5.1 Starting Out

Let's follow the earlier example of a comic book collection, using a simple DTD-less format. Here's a sample document for a collection consisting of a single issue:

<collection>
  <comic title="Sandman" number='62'>
    <writer>Neil Gaiman</writer>
    <penciller pages='1-9,18-24'>Glyn Dillon</penciller>
    <penciller pages="10-17">Charles Vess</penciller>
  </comic>
</collection>

An XML document must have a single root element; this is the "collection" element. It has one child comic element for each issue; the book's title and number are given as attributes of the comic element. The comic element can in turn contain several other elements such as writer and penciller listing the writer and artists responsible for the issue. There may be several artists or writers for a single issue.

Let's start off with something simple: a document handler named FindIssue that reports whether a given issue is in the collection.

from xml.sax import saxutils

class FindIssue(saxutils.DefaultHandler):
    def __init__(self, title, number):
        self.search_title, self.search_number = title, number

The DefaultHandler class inherits from all four interfaces: ContentHandler, DTDHandler, EntityResolver, and ErrorHandler. This is what you should use if you want to just write a single class that wraps up all the logic for your parsing. You could also subclass each interface individually and implement separate classes for each purpose. Neither of the two approaches is always ``better'' than the other; mostly it's a matter of taste.

Since this class is doing a search, an instance needs to know what it's searching for. The desired title and issue number are passed to the FindIssue constructor, and stored as part of the instance.

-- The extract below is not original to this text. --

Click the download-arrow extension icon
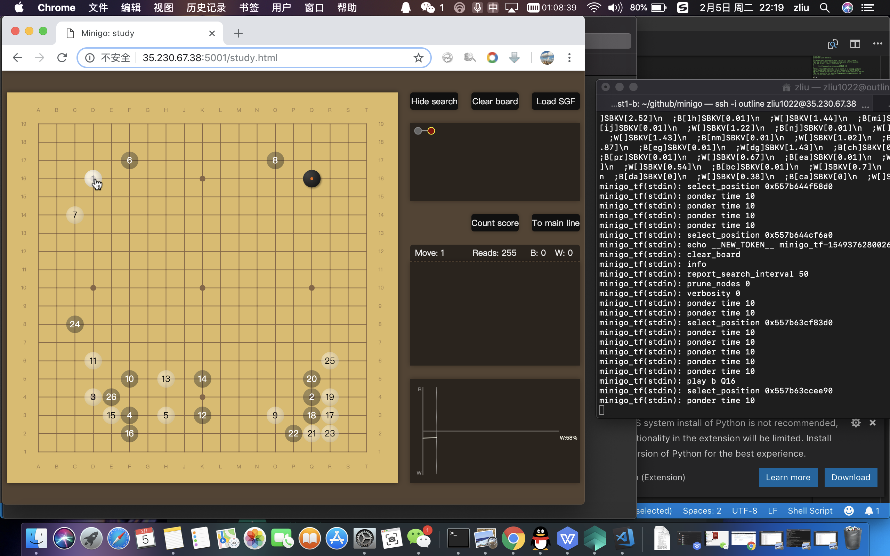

Now let's override some of the parsing methods. This simple search only requires looking at the attributes of a given element, so only the startElement method is relevant.

    def startElement(self, name, attrs):
        # If it's not a comic element, ignore it
        if name != 'comic': return

        # Look for the title and number attributes (see text)
        title = attrs.get('title', None)
        number = attrs.get('number', None)
        if (title == self.search_title and 
	    number == self.search_number):
            print title, '#' + str(number), 'found'

The startElement() method is passed a string giving the name of the element, and an instance containing the element's attributes. Attributes are accessed using methods from the AttributeList interface, which includes most of the semantics of Python dictionaries.

To summarize, the startElement() method looks for comic elements and compares the specified title and number attributes to the search values. If they match, a message is printed out.

startElement() is called for every single element in the document. If you added print 'Starting element:', name to the top of startElement(), you would get the following output.

Starting element: collection
Starting element: comic
Starting element: writer
Starting element: penciller
Starting element: penciller

To actually use the class, we need top-level code that creates instances of a parser and of FindIssue, associates the parser and the handler, and then calls a parser method to process the input.

from xml.sax import make_parser
from xml.sax.handler import feature_namespaces

if __name__ == '__main__':
    # Create a parser
    parser = make_parser()

    # Tell the parser we are not interested in XML namespaces
    parser.setFeature(feature_namespaces, 0)

    # Create the handler
    dh = FindIssue('Sandman', '62')

    # Tell the parser to use our handler
    parser.setContentHandler(dh)

    # Parse the input
    parser.parse(file)

The make_parser class can automate the job of creating parsers. There are already several XML parsers available to Python, and more might be added in future. xmllib.py is included as part of the Python standard library, so it's always available, but it's also not particularly fast. A faster version of xmllib.py is included in xml.parsers. The xml.parsers.expat module is faster still, so it's obviously a preferred choice if it's available. make_parser determines which parsers are available and chooses the fastest one, so you don't have to know what the different parsers are, or how they differ. (You can also tell make_parser to try a list of parsers, if you want to use a specific one).

Once you've created a parser instance, calling the setContentHandler() method tells the parser what to use as the content handler. There are similar methods for setting the other handlers: setDTDHandler(), setEntityResolver(), and setErrorHandler().

If you run the above code with the sample XML document, it'll print Sandman #62 found.